** start SUPPLIED TEXT **
Mississippi State went to the ninth inning Friday with Ross Mitchell on the mound and Jonathan Holder waiting to help.
Mitchell was 13-0 with a 1.31 ERA coming out of the bullpen this season. Holder was the closer with the 20 saves and 1.26 ERA.
“Going into that ninth inning with a three-run lead felt like we were winning by 100,” Bulldogs first baseman Wes Rea said.
To which Mississippi State coach John Cohen quickly interjected: “I'm glad you felt that way.”
An exaggeration on the part of Rea, sure, but it said something about the Bulldogs' state of mind as they finished off Oregon State 4-1 at the College World Series and advanced to the championship series.
Mississippi State didn't have to come back this time after trailing late in each of its first two wins at TD Ameritrade Park. And any lead for Cohen's team might tend to look a little bigger than it is because of the depth and star power that the Bulldogs have behind their starting pitchers.
“Our kids feel like if we have a lead late in the game we're going to win because we have one of the best bullpens in America,” Cohen said.
Mississippi State (51-18) actually had a little bit of everything Friday as it eliminated Oregon State (52-13) and advanced to the first CWS championship series in school history.
The offense produced five straight hits in the fifth inning, highlighted by Hunter Renfroe’s three-run homer. The defense produced three double plays and seemed to step on Oregon State’s throat every time it threatened to rally.
** end SUPPLIED TEXT **
Reproduce the passage of the game report starting at "Mitchell was 13-0" and ending at "their starting pitchers.", word for word. The entries that come next were taken from a different source than the game report.
** start PROVIDED MATERIAL **
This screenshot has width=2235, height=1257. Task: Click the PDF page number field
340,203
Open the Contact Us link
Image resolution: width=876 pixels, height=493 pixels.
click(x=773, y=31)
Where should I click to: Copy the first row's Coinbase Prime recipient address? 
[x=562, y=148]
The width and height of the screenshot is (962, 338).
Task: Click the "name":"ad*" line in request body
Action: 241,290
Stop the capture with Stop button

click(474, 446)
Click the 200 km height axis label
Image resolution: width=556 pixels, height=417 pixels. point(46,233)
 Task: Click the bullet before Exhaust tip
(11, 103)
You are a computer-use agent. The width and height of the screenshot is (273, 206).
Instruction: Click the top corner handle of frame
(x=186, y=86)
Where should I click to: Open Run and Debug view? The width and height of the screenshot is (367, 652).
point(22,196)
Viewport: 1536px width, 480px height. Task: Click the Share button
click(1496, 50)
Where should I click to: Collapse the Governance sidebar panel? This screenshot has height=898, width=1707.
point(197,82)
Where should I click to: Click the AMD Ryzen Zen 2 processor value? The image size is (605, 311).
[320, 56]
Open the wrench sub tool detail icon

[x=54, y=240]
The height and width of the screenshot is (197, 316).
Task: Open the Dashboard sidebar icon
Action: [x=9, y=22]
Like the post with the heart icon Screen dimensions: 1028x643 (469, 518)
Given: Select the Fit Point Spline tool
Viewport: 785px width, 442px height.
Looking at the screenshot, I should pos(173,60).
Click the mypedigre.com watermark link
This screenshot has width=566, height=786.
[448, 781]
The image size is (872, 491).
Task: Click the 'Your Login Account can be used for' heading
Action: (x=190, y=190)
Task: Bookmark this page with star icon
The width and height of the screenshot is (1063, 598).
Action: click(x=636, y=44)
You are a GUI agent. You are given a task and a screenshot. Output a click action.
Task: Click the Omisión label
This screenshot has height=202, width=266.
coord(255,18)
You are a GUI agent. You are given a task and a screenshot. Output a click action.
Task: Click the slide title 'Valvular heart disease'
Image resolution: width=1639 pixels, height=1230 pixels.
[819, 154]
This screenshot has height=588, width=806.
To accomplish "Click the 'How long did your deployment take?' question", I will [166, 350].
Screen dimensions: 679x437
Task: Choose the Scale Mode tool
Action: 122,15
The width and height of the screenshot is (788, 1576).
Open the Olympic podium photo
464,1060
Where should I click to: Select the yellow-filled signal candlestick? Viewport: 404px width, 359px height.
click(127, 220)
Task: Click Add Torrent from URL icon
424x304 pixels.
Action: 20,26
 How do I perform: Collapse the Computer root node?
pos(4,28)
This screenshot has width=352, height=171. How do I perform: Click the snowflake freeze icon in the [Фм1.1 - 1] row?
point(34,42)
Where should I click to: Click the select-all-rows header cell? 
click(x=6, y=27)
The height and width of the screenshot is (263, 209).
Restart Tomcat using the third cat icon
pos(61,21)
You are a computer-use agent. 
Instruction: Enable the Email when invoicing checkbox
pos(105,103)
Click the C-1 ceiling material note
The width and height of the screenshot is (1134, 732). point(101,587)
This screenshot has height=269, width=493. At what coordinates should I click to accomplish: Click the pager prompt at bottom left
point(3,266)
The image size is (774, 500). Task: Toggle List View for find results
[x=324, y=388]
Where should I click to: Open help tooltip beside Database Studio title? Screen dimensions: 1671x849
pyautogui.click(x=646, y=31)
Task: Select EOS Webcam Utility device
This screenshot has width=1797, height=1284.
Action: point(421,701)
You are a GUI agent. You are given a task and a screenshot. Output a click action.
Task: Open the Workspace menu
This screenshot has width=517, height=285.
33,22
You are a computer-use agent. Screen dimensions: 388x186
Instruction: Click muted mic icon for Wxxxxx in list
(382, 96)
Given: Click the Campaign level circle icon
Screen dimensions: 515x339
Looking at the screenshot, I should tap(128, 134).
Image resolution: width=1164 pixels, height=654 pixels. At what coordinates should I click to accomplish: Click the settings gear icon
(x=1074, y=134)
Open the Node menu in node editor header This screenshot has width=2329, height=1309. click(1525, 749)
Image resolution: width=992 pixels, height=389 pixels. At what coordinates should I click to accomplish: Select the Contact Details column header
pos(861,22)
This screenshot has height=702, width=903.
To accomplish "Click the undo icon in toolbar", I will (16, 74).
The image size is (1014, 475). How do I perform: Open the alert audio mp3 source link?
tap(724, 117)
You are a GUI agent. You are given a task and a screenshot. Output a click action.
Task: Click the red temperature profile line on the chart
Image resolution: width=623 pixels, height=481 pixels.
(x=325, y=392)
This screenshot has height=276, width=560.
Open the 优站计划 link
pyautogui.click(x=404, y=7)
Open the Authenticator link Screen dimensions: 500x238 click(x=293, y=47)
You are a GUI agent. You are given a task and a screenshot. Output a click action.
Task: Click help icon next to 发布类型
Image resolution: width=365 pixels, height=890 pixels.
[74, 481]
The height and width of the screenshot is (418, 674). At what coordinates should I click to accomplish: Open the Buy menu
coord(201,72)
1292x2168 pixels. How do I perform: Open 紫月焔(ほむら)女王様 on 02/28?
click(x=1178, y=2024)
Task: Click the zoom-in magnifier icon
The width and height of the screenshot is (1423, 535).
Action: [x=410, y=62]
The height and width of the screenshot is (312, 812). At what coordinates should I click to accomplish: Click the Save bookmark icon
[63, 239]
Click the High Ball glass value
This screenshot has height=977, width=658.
** end PROVIDED MATERIAL **
## WRITTEN RESPONSE
Mitchell was 13-0 with a 1.31 ERA coming out of the bullpen this season. Holder was the closer with the 20 saves and 1.26 ERA.
“Going into that ninth inning with a three-run lead felt like we were winning by 100,” Bulldogs first baseman Wes Rea said.
To which Mississippi State coach John Cohen quickly interjected: “I'm glad you felt that way.”
An exaggeration on the part of Rea, sure, but it said something about the Bulldogs' state of mind as they finished off Oregon State 4-1 at the College World Series and advanced to the championship series.
Mississippi State didn't have to come back this time after trailing late in each of its first two wins at TD Ameritrade Park. And any lead for Cohen's team might tend to look a little bigger than it is because of the depth and star power that the Bulldogs have behind their starting pitchers.